# Extrait du document
((

Texte de Paul-Louis Rinuy, 1996
Il faut une authentique audace pour conférer à une série de bijoux ce nom de Châteaux en Espagne qui évoquent des rêveries creuses, des projets grandioses mais inconsistants. Comme disait notre bon La Fontaine : « Quel esprit ne bat la campagne ? Qui ne bâtit châteaux en Espagne ? »
Et pourtant, forts de leur fragilité même, les bijoux de Brune Boyer ne sont en rien une vaine illusion, une inutile parure ou un luxe superflu. Proches du sourire et du songe, ils constituent une énigme dont le charme est d’autant plus difficile à comprendre qu’il est projeté en pleine lumière. Ces Châteaux en Espagne ne sont pas les réductions miniatures des bâtisses fantastiques que le voyageur devine au loin, lorsqu’il traverse les plaines de la Manche ou de l’Aragon. Ce ne sont pas d’avantage, comme on le supposerait de prime abord, des chimères, mais la cristallisation de nos rêves humains, réactivés par la violente beauté d’une terre où ne cessent de s’affronter les quêtes tourmentées de l’histoire du monde. Jusqu’en Andalousie on peut trouver dans l’architecture espagnole cette féconde puissance de la rencontre de l’Orient et de l’Occident, si durablement contradictoires. En témoignent ces miraculeux jardins, paradis de fraîcheur et de couleurs, cachés derrière les grilles en fer forgé qui les signalent autant qu’ils en barrent l’accès. Leurs merveilles, aperçues à travers des transparences toujours voilées, suscitent un désir d’une violence sans égale. Je sais aussi de tours crénelées, des masses puissantes couronnant d’éblouissantes collines dont le voyageur découvre au fur et à mesure qu’il s’en approche la fantomatique fragilité.

))

Éléments enregistrés:
((

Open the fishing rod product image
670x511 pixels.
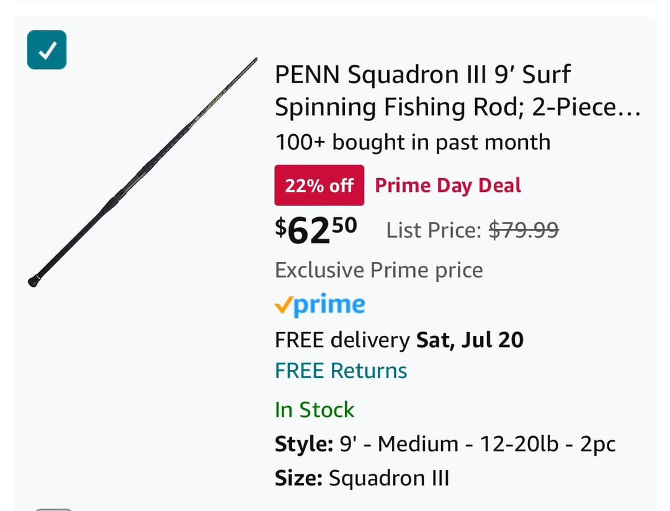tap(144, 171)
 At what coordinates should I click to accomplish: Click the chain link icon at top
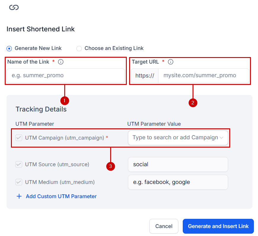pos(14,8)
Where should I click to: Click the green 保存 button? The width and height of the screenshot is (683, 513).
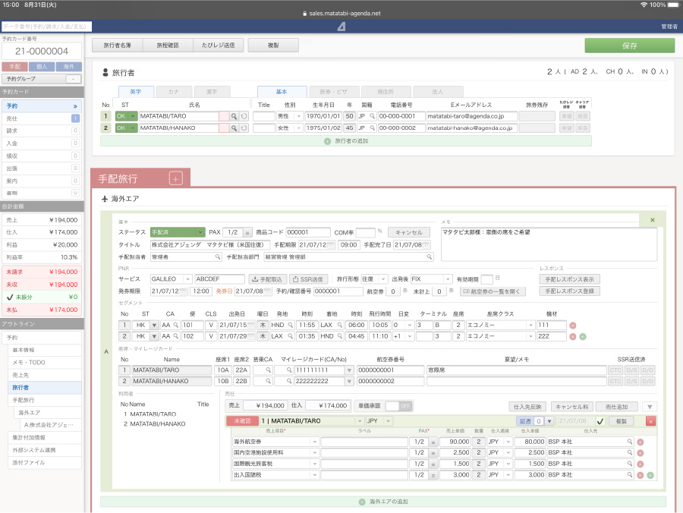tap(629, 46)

))

# Consignes à suivre
A – Recopie mot pour mot les lignes de la liste, en partant de celle qui contient « At what coordinates » et en allant jusqu'à la fin de la liste, ces deux bouts compris. Laisse les images de côté.
B – Écris la suite du texte sur les bijoux Châteaux en Espagne, juste après sa dernière phrase.

# Réponses
A –
 At what coordinates should I click to accomplish: Click the chain link icon at top
pos(14,8)
Where should I click to: Click the green 保存 button? The width and height of the screenshot is (683, 513).
tap(629, 46)

B –
De ces contrastes qui se mêlent dans le creuset de la civilisations espagnole, les bijoux de Brune Boyer sont une cristalline métaphore. Leur apparence première souvent déconcerte ; un éclat pareil à la flamboyance d’un soleil incendiant une terre aride, une irisation aux lignes incertaines et surtout la force pleine du fer, du cuivre ou du wenge dans leur solide réalité.
Cette apparence extérieure mêle séduction et rigueur, elle arrête le regard et lui fait chercher une splendeur enclose, qu’il découvre à travers les brisures du métal ou la texture d’une forme tressée. Chaque bijou est un véritable palais qui se refuse à l’appréhension immédiate pour se donner au terme d’une lente initiation, soumise au bon plaisir du spectateur ou du porteur du bijou.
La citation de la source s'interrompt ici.